The litigation stems from allegations that shareholders were shortchanged when Dole Chief Executive Officer David Murdock bought the company for $13.50 per share, or about $1.2 billion.
While the deal was narrowly approved by shareholders, several investors filed a class action alleging the sale was unfair.
In August, Vice Chancellor Travis Laster found after a nine-day trial that Murdock's former top lieutenant, Michael Carter, had fraudulently manipulated the sale process and undervalued Dole, which is based in Westlake Village, California.
Laster awarded damages of $2.74 per share.
Monday's settlement agreement ends the possibility that either side could appeal, which could have taken another year to resolve.

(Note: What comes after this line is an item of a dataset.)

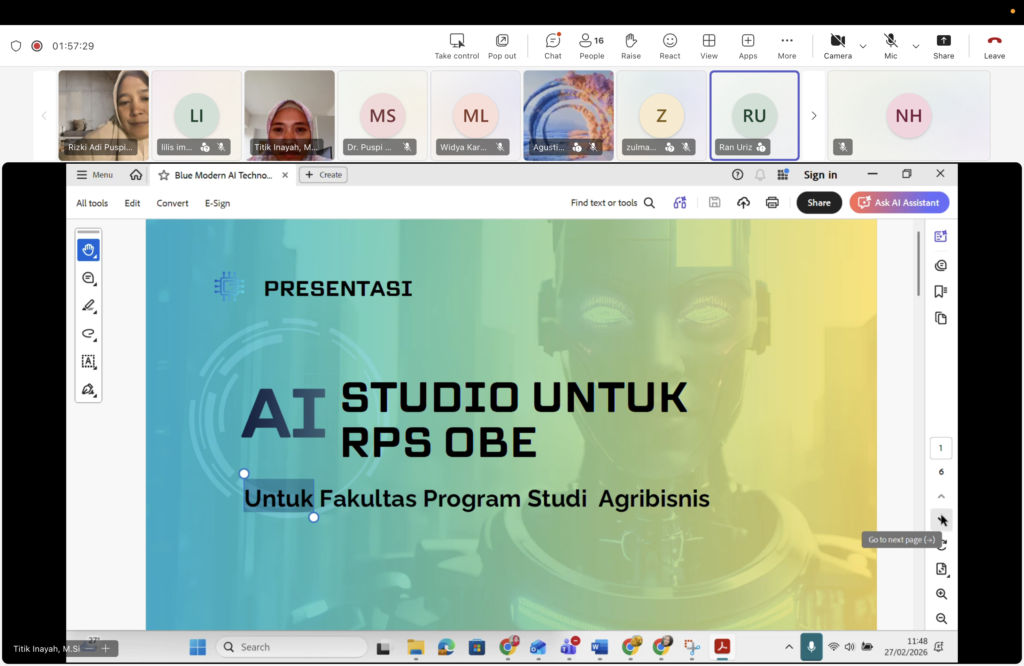Show the People participants list
Image resolution: width=1024 pixels, height=666 pixels.
tap(591, 41)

If the class action settlement is approved by Laster, shareholders will receive their damages, totaling $101 million, plus interest of at least $14 million.

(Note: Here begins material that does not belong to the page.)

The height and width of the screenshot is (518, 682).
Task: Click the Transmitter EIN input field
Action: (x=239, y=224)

In addition, a group of hedge funds brought what are known as appraisal actions, in which they ask the court to determine the fair price for their stock. They opted out of the class action settlement, according to court papers.
The funds affiliated with Merion Capital, Hudson Bay Capital, Magnetar Capital and Fortress Investment Group, held about 17.29 million Dole shares, and court papers said they reached a separate settlement which was not disclosed.
Unlike investors in the class action, the hedge funds did not receive the original $13.50 per share when the deal closed, meaning Dole still owes them $233.4 million. With damages and interest, and the hedge funds could be collecting more than $300 million.
The defendants also agreed not to challenge legal fees for shareholder attorneys who could seek up to 30% of the judgment.
Dole's general counsel and Stuart Grant, who led the class action, did not immediately respond to requests for comment.
The judgment was among the largest of its kind in a class action lawsuit challenging a buyout, and commentators expected Murdock to appeal. Murdock said he overpaid for Dole.
The case featured a rarity in shareholder class actions -— a chief executive subjected to tough cross examination.
Murdock, 92, rambled on the stand and his attorneys tried to portray him as confused, which Laster rejected. The judge found Murdock controlling and said his testimony lacked credibility.